Despite impressive declines over the past decade, the United States still has the highest rates of teen pregnancy and births in the industrialized world. Teen pregnancy costs the United States at least $7 billion annually.
There are over 750,000 teen pregnancies annually. Eight in ten of these pregnancies are unintended and 81% are to unmarried teens.
After increasing 23% between 1972 and 1990 to an all-time high, the teen pregnancy rate for girls aged 15-19 declined 36% between 1990 and 2002 (the most recent year that nationally-representative data is available).
Put another way, after reaching 117 pregnancies per 1,000 teens aged 15-19 in 1990, the teen pregnancy rate declined to 75 pregnancies per 1,000 females aged 15-19 in 2002.

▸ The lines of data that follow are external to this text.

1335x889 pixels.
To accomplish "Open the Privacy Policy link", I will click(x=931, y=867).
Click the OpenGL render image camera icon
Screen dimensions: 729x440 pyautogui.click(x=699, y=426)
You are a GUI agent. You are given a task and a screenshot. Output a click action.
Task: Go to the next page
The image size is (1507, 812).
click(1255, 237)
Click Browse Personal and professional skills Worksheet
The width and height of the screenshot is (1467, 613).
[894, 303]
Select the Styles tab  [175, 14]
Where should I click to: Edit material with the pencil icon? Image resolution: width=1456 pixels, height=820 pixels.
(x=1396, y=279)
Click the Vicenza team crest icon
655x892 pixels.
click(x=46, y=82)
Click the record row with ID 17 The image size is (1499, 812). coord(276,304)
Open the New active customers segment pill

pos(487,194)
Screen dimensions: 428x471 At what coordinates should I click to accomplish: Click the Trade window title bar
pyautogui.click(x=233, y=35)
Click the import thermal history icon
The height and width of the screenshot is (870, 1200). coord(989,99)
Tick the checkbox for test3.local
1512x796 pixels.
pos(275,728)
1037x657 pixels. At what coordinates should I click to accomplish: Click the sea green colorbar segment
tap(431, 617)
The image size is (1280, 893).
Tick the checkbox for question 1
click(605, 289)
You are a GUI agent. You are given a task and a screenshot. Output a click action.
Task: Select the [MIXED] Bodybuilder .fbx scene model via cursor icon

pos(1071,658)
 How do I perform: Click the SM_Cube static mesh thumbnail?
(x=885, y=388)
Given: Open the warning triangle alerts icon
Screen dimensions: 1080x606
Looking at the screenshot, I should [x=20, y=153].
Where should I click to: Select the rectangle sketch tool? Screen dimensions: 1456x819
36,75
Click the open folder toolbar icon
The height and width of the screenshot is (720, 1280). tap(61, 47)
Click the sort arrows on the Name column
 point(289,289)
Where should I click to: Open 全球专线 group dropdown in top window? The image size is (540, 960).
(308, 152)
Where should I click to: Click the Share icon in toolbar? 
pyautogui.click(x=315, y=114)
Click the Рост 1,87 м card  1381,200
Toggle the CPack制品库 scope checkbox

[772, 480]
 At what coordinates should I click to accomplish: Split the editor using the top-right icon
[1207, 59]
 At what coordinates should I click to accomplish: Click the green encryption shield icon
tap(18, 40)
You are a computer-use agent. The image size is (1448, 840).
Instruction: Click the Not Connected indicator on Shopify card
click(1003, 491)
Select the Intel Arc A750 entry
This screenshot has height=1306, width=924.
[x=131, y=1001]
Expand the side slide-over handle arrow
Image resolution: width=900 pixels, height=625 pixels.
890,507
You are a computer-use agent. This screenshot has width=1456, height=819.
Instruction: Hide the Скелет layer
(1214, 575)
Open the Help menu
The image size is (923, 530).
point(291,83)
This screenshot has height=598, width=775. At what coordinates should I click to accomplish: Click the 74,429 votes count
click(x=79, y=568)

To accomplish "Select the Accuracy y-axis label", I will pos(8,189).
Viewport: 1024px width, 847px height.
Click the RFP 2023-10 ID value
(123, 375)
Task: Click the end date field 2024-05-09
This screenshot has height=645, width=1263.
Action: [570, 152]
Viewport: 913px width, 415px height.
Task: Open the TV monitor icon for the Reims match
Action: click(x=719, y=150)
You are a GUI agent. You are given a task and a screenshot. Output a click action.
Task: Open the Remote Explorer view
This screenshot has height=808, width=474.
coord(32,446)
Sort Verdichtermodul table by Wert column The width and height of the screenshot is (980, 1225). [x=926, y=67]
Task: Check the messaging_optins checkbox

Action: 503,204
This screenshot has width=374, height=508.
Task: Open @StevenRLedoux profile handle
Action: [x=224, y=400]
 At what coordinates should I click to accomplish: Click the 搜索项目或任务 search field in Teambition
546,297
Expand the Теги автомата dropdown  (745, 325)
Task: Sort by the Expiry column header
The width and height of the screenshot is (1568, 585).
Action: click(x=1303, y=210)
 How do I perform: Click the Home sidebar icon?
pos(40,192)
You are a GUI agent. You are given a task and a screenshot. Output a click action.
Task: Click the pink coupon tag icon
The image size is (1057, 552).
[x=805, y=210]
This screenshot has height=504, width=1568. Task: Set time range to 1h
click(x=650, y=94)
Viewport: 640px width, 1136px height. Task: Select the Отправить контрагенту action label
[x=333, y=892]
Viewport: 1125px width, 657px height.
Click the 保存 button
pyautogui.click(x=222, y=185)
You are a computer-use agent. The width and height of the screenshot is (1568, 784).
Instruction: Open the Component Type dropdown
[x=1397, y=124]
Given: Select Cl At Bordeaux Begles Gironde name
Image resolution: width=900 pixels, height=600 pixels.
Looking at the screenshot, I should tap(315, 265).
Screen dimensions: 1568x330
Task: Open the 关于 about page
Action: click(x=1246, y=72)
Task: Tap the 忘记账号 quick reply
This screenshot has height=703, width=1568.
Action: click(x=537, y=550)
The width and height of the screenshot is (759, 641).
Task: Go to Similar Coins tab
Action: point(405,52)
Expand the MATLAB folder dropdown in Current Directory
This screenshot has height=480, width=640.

Teen pregnancy rates vary among the three largest racial/ethnic groups. Between 1990 and 2002, rates for African-American and non-Hispanic white teens (aged 15-19) declined 40% and 34% respectively. The rate for Hispanics teens aged 15-19 declined 19% during the same time period.
(Sources:The Guttmacher Institute. (2006).
U.S. Teenage Pregnancy Statistics, National and State Trends and Trends by Race and Ethnicity. New York: The Guttmacher Institute.)